Conception II: Children of the Seven Stars Review (Nintendo 3DS)
Hey, girl, lean in close. I know we’ve only had one conversation before this, but how would you like to conceive twenty children with me, then come run around a dungeon with me and the eighty children I’ve conceived with several other teenage girls? That’s the question asked by Atlus’ new RPG/dating sim, Conception II: Children of the Seven Stars.
During your babymaking/monster-slaying antics in Conception II, you’ll play as the bland, renamable protagonist Wake (or whatever you might choose to name him. We called him Jose), who is a member of an elite academy of monster fighters tasked with repelling the dusk creatures invading the world. To beat these baddies you’ll “classmate” with one of several girls to create an army of Star Children— supernatural kids who fight by your side as (somewhat) customizable party members. To make sure your Star Children are as strong as possible, you’ll have to ensure you have a strong emotional bond with their mother, as well, meaning that you’ll have to date several pretty anime girls… because the fate of the world depends on it.
Okay, so, Conception II’s premise is silly, and it’s not shy about the entire game being a weird metaphor for sex, dating and child-rearing, but, in actuality, this is a game that is equal parts dating sim and dungeon crawler. The dating sim aspects of the game are barely tolerable, at best. The many girls in the game are the kind of bland, stock characters you might see in any anime. You know, there’s the perky one, the shy one, the one that’s all business, etc. There’s a lot of voice acting, which helps get you through the many, many cutscenes you’ll have to endure, but it’s still a trial by fire. Conception II thoughtfully includes the option to fast-forward cutscenes (or skip them entirely); it also lets you auto-battle your way through the turn-based combat, and when you factor both of these things together it almost seems like this is a game that doesn’t actually want you to play it.
Those with a hankering for hack-and-slash dungeon crawling won’t find that hunger satisfied, here. During each outing, you’ll pair up with your girl of choice and get presented with a Sailor Moon-esque transformation sequence for both of your characters as they change into their battle outfits. While your male hero’s outfit looks stylish and relatively functional, the only function most of the gals’ outfits serve is a sophomoric attempt to titillate— something that happens a lot in Star Children II. The turn-based combat sees you and your many offspring duking it out with the dark denizens of the dusk. JRPGs are often known for having convoluted battle systems, and Conception II keeps that tradition alive and well. Elemental affinities, chain combos, over-chains, Seventh Skills… there are numerous systems to learn here, but rather than present you new information when it might be useful, Conception II frontloads you with an indigestible amount of knowledge. During your first major dungeon outing, your first ten or more random battles will be accompanied by information screens about battle mechanics you won’t see for a while because you’re level freaking one. By the time this information would actually be useful you will have long forgotten it.
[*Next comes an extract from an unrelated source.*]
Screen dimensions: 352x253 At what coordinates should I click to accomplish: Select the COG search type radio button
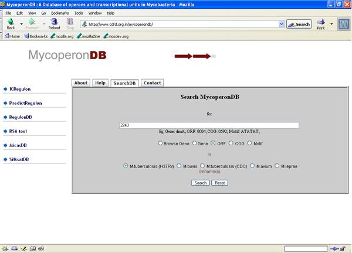(x=231, y=142)
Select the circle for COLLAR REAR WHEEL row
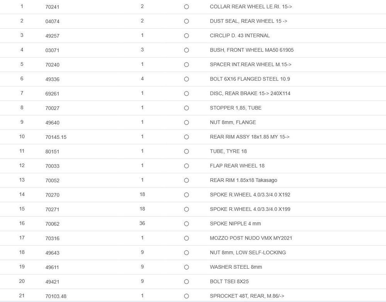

Most of Conception’s visual and audio effects will fail to impress. The cutscenes are primarily animated with still images being moved around to give the illusion of motion, making it seem like you’re watching anime marionettes performing, with the one exception being how lively the developers made several women’s breasts. The monster designs, special attacks, and dungeon aesthetics are all equally lifeless. The only place where the visuals remotely impress are during the one-on-one scenes with any of the datable girls (although here, though the graphics are impressive, they’re also a little bit creepy). Speaking of which, since this is a game about dating, it would have been nice to throw in some extra options, with some datable lads for any ladies or gents who aren’t into dating girls, and maybe the option to play as a female character. The name of the game is Conception II, and, though some might argue with the biological imperatives of having a male and female character pairing, that argument falls flat when you remember that this is a game about making star babies by classmating with a score of underaged girls. Real-life accuracy isn’t exactly a goal here.
As a dating sim, Conception 2 falls flat thanks to its bland characters and uninspired storyline. As a dungeon crawler it falls even flatter thanks to bland, overly-complicated combat, unrewarding equipment/skill progression, and mind-numbing level design. Oh, and here’s a tip, game designers: if you have some element of gameplay that you suspect gamers might want to fast-forward through on their first playthrough, make it more engaging. If you’re a huge fan of dating sims, turn-based RPGs and anime, you might find something to like in Conception II: Children of the Seven Stars, but everyone else should just let this child get put up for adoption.
This review was completed with a purchased digital copy of Conception II: Children of the Seven Stars for Nintendo 3DS.